Fragmento del documento:
Se necesitó alrededor de medio año para construir el
tabernáculo. Cuando se terminó, Moisés
examinó toda la obra de los constructores, comparándola con el modelo que se le
enseñó en el monte y con las instrucciones que había recibido de Dios. "Y vio Moisés toda la obra, y he aquí
que la habían hecho como Jehová había mandado; y bendíjolos." (Exo. 39:
43.) Con anhelante interés las multitudes de Israel se agolparon para ver el
sagrado edificio. Mientras contemplaban
la escena con reverente satisfacción, la columna de nube descendió sobre el
santuario, y lo envolvió. "Y la
gloria de Jehová hinchió el tabernáculo." (Exo. 40: 34.) Hubo una
revelación de la majestad divina, y por un momento ni 362 siquiera Moisés pudo
entrar. Con profunda emoción, el pueblo
vio la señal de que la obra de sus manos era aceptada. No hubo demostraciones de regocijo en alta
voz. Una solemne reverencia se apoderó
de todos. Pero la alegría de sus
corazones se manifestó en lágrimas de felicidad, y susurraron fervientes
palabras de gratitud porque Dios habla condescendido a morar con ellos.
En virtud de las instrucciones divinas, se apartó a la
tribu de Leví para el servicio del santuario. En tiempos anteriores, cada
hombre era sacerdote de su propia casa.

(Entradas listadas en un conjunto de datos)
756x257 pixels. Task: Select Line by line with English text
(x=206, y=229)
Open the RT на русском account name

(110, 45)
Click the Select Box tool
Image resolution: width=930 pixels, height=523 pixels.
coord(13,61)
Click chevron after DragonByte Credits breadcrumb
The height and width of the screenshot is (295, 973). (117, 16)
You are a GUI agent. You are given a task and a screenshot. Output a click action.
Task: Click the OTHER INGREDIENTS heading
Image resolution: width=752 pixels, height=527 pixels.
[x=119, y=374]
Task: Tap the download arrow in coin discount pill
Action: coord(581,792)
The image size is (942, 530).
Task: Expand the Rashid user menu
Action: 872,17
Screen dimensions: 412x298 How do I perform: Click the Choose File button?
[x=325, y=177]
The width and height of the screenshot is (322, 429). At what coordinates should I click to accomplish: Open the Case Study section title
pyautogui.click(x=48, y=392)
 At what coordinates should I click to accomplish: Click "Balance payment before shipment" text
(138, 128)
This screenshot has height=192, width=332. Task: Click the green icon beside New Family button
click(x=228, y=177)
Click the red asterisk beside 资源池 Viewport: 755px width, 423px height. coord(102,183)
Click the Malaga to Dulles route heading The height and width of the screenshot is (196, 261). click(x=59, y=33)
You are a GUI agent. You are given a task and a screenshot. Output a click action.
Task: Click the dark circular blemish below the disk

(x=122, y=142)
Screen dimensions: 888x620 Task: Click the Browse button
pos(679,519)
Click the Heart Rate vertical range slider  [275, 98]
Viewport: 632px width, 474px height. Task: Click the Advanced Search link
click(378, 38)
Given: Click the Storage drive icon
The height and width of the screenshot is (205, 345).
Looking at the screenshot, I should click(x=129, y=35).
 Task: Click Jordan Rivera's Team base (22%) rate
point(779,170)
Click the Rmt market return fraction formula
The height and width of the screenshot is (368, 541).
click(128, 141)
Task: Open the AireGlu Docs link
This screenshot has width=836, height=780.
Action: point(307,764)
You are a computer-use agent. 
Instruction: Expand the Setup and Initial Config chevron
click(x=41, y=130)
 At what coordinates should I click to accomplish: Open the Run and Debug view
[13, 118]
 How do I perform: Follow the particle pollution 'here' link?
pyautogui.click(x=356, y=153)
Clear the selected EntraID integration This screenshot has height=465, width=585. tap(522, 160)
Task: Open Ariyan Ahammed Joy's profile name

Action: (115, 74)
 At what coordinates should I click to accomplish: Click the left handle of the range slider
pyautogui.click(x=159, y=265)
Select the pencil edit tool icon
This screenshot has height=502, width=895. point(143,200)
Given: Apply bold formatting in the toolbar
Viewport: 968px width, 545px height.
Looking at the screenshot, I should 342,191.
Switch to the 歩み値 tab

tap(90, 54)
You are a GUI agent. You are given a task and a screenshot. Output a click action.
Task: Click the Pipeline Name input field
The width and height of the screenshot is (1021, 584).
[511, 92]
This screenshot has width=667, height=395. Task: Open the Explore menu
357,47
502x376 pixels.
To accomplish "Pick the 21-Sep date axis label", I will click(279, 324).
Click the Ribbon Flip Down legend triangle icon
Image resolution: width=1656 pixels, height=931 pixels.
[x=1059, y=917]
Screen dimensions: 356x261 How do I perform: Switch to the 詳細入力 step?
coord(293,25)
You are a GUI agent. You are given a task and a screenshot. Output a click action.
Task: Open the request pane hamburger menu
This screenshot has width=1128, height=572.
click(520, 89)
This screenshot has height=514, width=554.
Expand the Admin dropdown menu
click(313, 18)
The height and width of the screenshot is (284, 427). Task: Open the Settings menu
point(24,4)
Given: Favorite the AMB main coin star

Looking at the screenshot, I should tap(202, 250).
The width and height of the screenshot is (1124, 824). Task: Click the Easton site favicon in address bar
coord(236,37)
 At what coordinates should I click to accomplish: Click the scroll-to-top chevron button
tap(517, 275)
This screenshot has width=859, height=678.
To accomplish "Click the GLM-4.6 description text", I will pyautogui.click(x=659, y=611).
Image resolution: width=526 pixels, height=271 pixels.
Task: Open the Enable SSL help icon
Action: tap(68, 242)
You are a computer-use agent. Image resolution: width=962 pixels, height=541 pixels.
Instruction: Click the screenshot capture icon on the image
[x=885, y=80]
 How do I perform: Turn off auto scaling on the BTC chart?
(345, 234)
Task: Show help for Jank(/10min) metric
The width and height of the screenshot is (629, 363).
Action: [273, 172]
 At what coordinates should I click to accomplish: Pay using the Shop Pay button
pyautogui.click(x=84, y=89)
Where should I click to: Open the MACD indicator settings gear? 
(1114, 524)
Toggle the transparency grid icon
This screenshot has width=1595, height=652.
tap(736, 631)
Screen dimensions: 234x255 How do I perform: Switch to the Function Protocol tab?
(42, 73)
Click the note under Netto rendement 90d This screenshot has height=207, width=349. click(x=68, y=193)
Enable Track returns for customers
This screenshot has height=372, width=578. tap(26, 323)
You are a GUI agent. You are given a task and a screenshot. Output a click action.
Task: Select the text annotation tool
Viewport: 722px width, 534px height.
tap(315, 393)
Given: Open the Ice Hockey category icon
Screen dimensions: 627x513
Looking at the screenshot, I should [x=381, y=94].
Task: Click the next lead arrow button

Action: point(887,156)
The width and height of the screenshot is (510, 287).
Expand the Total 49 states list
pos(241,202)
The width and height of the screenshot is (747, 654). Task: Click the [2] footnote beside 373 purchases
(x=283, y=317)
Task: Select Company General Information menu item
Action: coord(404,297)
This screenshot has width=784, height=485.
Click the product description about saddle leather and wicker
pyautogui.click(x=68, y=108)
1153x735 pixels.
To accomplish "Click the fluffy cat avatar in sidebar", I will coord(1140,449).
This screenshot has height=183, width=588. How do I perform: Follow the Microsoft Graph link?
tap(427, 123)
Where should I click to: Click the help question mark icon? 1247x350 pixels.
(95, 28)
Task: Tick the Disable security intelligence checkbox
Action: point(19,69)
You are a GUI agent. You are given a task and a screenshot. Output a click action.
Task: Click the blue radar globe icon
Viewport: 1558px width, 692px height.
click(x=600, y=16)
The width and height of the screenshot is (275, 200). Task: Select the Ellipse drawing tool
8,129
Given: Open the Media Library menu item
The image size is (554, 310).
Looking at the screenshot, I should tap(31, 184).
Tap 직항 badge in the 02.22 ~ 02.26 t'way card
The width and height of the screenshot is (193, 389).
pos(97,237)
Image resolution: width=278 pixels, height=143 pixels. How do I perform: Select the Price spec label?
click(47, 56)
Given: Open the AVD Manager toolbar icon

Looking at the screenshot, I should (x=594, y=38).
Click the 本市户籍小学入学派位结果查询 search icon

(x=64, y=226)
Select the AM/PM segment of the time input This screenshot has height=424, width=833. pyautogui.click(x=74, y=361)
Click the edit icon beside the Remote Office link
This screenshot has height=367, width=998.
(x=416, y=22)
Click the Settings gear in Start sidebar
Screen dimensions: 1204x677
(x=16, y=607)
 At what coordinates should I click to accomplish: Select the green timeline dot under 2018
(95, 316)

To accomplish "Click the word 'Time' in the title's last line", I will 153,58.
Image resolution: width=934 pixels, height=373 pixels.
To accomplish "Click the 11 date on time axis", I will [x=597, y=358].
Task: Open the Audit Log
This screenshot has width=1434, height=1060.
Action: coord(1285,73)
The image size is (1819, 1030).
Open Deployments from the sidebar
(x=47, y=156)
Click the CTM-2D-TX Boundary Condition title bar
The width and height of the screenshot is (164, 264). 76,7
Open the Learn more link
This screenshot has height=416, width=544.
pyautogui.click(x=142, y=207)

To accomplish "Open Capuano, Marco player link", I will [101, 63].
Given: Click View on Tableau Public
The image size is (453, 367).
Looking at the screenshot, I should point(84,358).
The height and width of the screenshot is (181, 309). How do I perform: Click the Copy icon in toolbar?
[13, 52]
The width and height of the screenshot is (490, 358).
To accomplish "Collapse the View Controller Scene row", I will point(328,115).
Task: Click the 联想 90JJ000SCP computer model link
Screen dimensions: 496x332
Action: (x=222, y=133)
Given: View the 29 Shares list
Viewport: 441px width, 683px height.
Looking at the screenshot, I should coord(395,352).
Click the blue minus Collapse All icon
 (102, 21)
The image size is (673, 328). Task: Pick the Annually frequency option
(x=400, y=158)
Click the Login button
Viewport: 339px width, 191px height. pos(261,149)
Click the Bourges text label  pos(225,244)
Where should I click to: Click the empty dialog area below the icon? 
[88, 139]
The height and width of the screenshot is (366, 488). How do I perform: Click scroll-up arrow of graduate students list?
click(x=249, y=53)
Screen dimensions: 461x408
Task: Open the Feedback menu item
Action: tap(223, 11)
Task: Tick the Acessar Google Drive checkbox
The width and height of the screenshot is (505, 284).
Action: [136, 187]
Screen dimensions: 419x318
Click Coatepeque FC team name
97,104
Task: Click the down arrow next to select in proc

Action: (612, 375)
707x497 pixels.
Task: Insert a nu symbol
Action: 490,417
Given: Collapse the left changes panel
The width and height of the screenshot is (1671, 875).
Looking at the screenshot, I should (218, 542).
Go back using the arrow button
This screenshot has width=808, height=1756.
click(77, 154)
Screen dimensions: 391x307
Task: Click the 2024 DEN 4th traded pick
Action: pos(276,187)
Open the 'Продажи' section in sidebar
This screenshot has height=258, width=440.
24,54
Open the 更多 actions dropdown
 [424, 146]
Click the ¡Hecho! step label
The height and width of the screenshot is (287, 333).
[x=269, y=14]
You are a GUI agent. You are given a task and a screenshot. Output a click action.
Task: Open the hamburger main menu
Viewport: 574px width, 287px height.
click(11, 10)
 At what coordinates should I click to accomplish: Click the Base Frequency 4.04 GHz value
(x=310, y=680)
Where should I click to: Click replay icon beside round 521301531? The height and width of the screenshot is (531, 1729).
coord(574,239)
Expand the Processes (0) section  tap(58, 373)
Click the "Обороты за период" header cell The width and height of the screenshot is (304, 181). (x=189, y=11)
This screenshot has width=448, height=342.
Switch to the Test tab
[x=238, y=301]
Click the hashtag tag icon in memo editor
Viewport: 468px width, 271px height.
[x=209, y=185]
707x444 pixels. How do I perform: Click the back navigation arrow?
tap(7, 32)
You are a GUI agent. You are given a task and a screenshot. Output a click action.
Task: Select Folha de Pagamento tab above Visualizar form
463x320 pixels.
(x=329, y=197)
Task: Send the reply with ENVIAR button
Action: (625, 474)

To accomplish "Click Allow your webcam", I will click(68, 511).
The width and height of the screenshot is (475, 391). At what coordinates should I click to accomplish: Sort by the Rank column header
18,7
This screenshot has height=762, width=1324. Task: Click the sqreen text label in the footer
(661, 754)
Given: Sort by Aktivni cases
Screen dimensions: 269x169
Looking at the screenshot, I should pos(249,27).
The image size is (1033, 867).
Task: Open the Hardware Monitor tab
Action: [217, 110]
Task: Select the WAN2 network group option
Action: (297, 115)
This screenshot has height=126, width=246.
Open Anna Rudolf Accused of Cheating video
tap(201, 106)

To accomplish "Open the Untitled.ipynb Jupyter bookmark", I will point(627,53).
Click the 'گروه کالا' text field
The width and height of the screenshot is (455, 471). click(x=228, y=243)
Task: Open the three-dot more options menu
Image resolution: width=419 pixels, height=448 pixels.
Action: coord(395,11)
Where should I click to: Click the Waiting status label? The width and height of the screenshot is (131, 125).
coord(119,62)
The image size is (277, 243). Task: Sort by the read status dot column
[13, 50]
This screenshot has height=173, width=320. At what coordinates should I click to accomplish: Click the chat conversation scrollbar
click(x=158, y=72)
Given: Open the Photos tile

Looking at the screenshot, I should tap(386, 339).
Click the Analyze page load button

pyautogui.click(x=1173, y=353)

Objetivo declarado A: Reproduce sin cambios el tramo de las entradas que comienza en la línea que contiene "Click the red" y termina en la línea que contiene "click(128, 141)", ambas incluidas.
Objetivo declarado B: Prosigue el texto sobre la construcción del tabernáculo a partir del punto en que se detiene.

Salida de la tarea A:
Click the red asterisk beside 资源池 Viewport: 755px width, 423px height. coord(102,183)
Click the Malaga to Dulles route heading The height and width of the screenshot is (196, 261). click(x=59, y=33)
You are a GUI agent. You are given a task and a screenshot. Output a click action.
Task: Click the dark circular blemish below the disk

(x=122, y=142)
Screen dimensions: 888x620 Task: Click the Browse button
pos(679,519)
Click the Heart Rate vertical range slider  [275, 98]
Viewport: 632px width, 474px height. Task: Click the Advanced Search link
click(378, 38)
Given: Click the Storage drive icon
The height and width of the screenshot is (205, 345).
Looking at the screenshot, I should click(x=129, y=35).
 Task: Click Jordan Rivera's Team base (22%) rate
point(779,170)
Click the Rmt market return fraction formula
The height and width of the screenshot is (368, 541).
click(128, 141)

Salida de la tarea B:
En los días de Abrahán, por derecho de nacimiento, el sacerdocio recaía
en el hijo mayor. Ahora, en vez del
primogénito de todo Israel, el Señor aceptó a la tribu de Leví para la obra del
santuario. Mediante este señalado honor,
Dios manifestó su aprobación por la fidelidad de los levitas, tanto por haberse
adherido a su servicio como por haber ejecutado sus juicios cuando Israel
apostató al rendir culto al becerro de oro.
El sacerdocio, no obstante, se restringió a la familia de Aarón. Aarón y sus hijos fueron los únicos a quienes
se les permitía ministrar ante el Señor; al resto de la tribu se le encargó el
cuidado del tabernáculo y su mobiliario; además debían ayudar a los sacerdotes
en su ministerio, pero no podían ofrecer sacrificios, ni quemar incienso, ni
mirar los santos objetos hasta que estuviesen cubiertos.
Se designó para los sacerdotes un traje especial, que
concordaba con su oficio. "Y harás
vestidos sagrados a Aarón tu hermano, para honra y hermosura" (Exo. 28:
2), fue la instrucción divina que se le dio a Moisés. El hábito del sacerdote común era de lino
blanco tejido de una sola pieza. Se
extendía casi hasta los pies, y estaba ceñido en la cintura por una faja de
lino blanco bordada de azul, púrpura y rojo.
Un turbante de lino, o mitra, completaba su vestidura exterior.
Ante la zarza ardiente se le ordenó a Moisés que se
quitase las sandalias, porque la tierra en que estaba era santa. Tampoco los sacerdotes debían entrar en el
santuario con 363 el calzado puesto. Las
partículas de polvo pegadas a él habrían profanado el santo lugar. Debían dejar los zapatos en el atrio antes de
entrar en el santuario, y también tenían que lavarse tanto las manos como los
pies antes de servir en el tabernáculo o en el altar del holocausto. En esa forma se enseñaba constantemente que
los que quieran acercarse a la presencia de Dios deben apartarse de toda
impureza.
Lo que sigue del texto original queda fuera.